● **TO DO**:
Retype the following material line for line, leaving every character as it is.

● **DATA LISTING**:
------------------------
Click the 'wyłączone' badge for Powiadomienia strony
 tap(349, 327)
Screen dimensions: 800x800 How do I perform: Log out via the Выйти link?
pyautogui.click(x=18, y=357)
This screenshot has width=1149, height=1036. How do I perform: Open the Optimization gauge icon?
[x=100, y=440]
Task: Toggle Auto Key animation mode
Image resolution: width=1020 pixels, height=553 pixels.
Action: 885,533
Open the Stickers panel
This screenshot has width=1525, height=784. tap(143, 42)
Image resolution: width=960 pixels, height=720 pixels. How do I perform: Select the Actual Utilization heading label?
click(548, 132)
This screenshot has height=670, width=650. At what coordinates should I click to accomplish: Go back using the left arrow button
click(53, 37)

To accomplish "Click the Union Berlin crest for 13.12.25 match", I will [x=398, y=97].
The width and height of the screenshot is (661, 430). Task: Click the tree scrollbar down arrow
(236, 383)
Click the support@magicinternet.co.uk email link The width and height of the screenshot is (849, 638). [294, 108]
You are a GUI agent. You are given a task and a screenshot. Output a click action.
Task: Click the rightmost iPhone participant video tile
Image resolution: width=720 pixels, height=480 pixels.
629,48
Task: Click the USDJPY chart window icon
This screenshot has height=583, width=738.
------------------------
● **RESPONSE**:
Click the 'wyłączone' badge for Powiadomienia strony
 tap(349, 327)
Screen dimensions: 800x800 How do I perform: Log out via the Выйти link?
pyautogui.click(x=18, y=357)
This screenshot has width=1149, height=1036. How do I perform: Open the Optimization gauge icon?
[x=100, y=440]
Task: Toggle Auto Key animation mode
Image resolution: width=1020 pixels, height=553 pixels.
Action: 885,533
Open the Stickers panel
This screenshot has width=1525, height=784. tap(143, 42)
Image resolution: width=960 pixels, height=720 pixels. How do I perform: Select the Actual Utilization heading label?
click(548, 132)
This screenshot has height=670, width=650. At what coordinates should I click to accomplish: Go back using the left arrow button
click(53, 37)

To accomplish "Click the Union Berlin crest for 13.12.25 match", I will [x=398, y=97].
The width and height of the screenshot is (661, 430). Task: Click the tree scrollbar down arrow
(236, 383)
Click the support@magicinternet.co.uk email link The width and height of the screenshot is (849, 638). [294, 108]
You are a GUI agent. You are given a task and a screenshot. Output a click action.
Task: Click the rightmost iPhone participant video tile
Image resolution: width=720 pixels, height=480 pixels.
629,48
Task: Click the USDJPY chart window icon
This screenshot has height=583, width=738.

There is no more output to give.